Aku mulai menjalani hari baru. Kini, aku bukan Ariana pemalas yang tidak memiliki kerjaan selain menonton yang dikerjakan orang, melainkan aku mulai bekerja pada kantor milikku. Walau pengetahuanku rendah, setidaknya aku banyak menonton film pengusaha. Jadi, sedikit mudah untukku jika di suruh menerapkannya.
Aku bangun pagi di sini, biasanya aku sangat anti untuk terbangun sebelum ayam bergeming. Tapi, kini saat matahari masih malu-malu menampakkan wujudnya aku harus sudah siap karena harus menyantap sarapan.
Beberapa pengawalku hanya menatap heran, cara makanku beda dari biasanya. Katanya aku memakan dengan garpu dan pisau, kini aku hanya memakai tangan saja. Cukup berbeda katanya.
"Nona, kau yakin mampu bekerja?" tanya salah seorang pengawal yang sepertinya kepercayaanku pada dunia yang sekarang.
Aku mengangguk ragu, "Setidaknya aku coba," kataku menjawab pertanyaannya.
"Tapi, bisakah aku datang lebih siang? Kau tau? Aku masih mengantuk akibat semalam," kataku menawar.
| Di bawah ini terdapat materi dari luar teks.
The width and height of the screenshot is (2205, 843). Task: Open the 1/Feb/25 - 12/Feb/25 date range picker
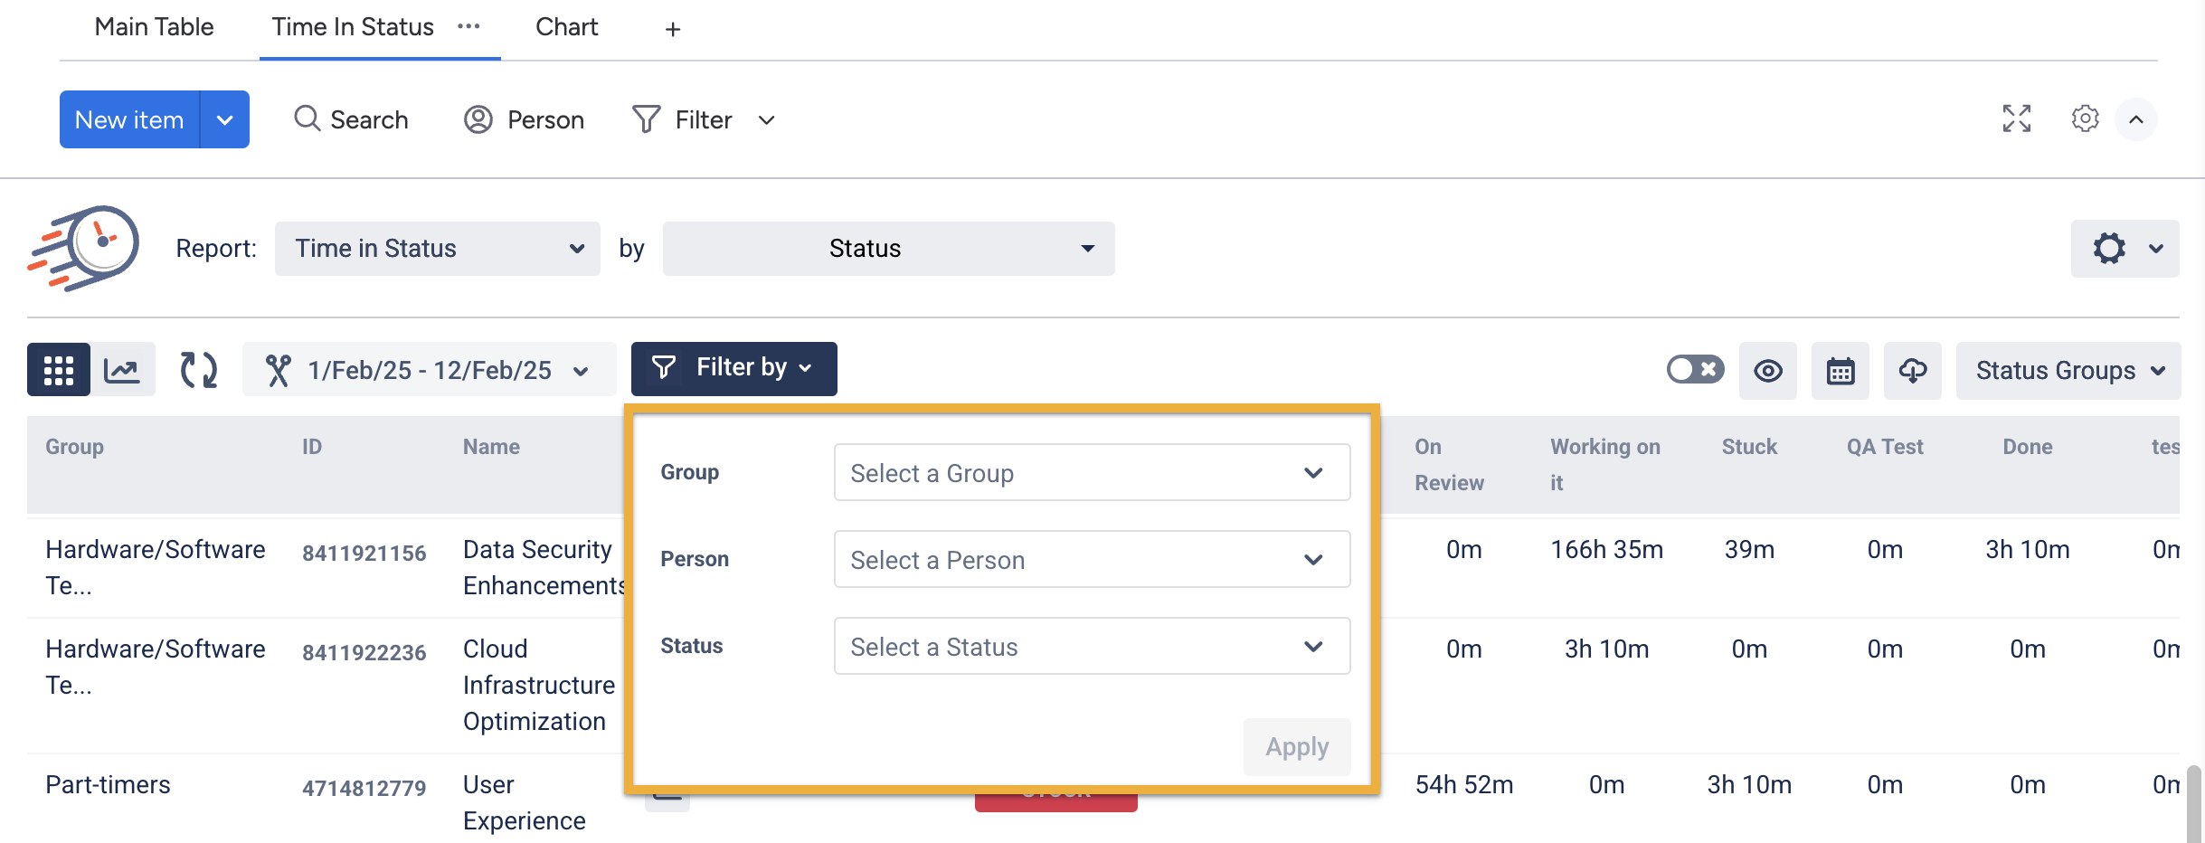pyautogui.click(x=429, y=370)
Jujur saja saat Debiru datang tiba-tiba tanpa aku minta dan langsung mendaratkan bibir mungilnya pada pipiku membuatku hampir tidak bisa tidur semalaman. Debiru banyak bicara, tepatnya dia banyak mengatakan hal yang tidak jelas. Aku tahu, Debiru masih kecil, pantas jika dia banyak bicara, lagaknya seperti seorang adik, sayang saja aku tidak punya. Tapi, jika aku punya adik seperti Debiru aku akan memasukkannya lagi pada rahim ibu.
"Aku masih mengantuk karena sulit tidur semalaman," ujarku lagi berharap ada pengertian dari pengawalku.
"Terserah saja, Nona. Lagipula kau pimpinannya, aku hanya menyarankan saja," jawab pengawalku.
"Kau bisa pergi, aku terbiasa makan tanpa ditemani," kataku menyuruhnya menghindar. Cukup risih jika mulut terbuka menjadi tontonan untuk orang lain.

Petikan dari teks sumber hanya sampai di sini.